I returned to school with my arm in a plaster cast, the white surface already smudged with the season’s grime. My friends saw the sling and cheered. “Congratulations!” To them, it was a badge of honor. They hoisted me onto their shoulders, parading me around the classroom with a rhythmic chant: “Bro-ken arm! Bro-ken arm!”  They celebrated the broken bone, completely missing the silent, unbroken truth it carried.

Back at home, the grocery store continued on without my hands. Neither did I have the courage to ask for the key for the next three years. In that gap, I left my hometown, did my high school in the capital.  I grew my hair long, built new muscle, and learned to fill out my frame—all before I would let myself touch a motorcycle again.

My ankle and my knee completely recovered although they carry those scars as fossils. My spirit, too, slowly regained its center.

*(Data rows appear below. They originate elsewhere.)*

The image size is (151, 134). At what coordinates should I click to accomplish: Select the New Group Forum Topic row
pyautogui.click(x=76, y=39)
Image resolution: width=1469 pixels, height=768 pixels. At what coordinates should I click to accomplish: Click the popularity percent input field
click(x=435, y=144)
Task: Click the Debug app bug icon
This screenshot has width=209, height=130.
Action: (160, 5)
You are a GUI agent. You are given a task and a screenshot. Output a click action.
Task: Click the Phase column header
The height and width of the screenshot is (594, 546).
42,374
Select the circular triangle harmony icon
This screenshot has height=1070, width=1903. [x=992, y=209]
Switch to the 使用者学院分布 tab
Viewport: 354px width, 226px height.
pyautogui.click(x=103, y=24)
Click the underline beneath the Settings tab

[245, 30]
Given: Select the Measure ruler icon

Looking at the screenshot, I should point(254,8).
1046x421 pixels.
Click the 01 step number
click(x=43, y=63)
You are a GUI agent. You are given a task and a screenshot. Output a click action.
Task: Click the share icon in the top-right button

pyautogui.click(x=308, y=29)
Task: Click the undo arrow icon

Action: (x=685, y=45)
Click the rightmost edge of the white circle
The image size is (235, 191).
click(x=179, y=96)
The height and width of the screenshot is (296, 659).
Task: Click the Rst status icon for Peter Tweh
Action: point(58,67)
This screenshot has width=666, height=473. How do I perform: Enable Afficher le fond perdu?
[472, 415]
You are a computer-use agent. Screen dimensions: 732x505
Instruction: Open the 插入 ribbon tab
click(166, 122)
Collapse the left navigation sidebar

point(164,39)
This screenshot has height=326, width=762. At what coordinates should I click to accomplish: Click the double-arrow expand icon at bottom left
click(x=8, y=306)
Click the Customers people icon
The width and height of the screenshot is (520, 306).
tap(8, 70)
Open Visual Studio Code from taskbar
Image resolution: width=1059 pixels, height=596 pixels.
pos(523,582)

The motorcycle was fully repaired; it bore no visible scar, but it never recovered its balance. My father rode it for another seven years with a quiet, persistent wobble – a truth the machine refused to forget, even when I did

Life did not place me on that asphalt to break a bone, but to fracture a simpler reality early on. It was my first, brutal lesson in a truth that would become my life’s work: You cannot fly the spirit by abandoning your body. True flight begins only when the body is anchored. The road is always new asphalt—the gravel unsettled; the tar still soft. I learned the hard way that not all detours go around; some launch you through the sky.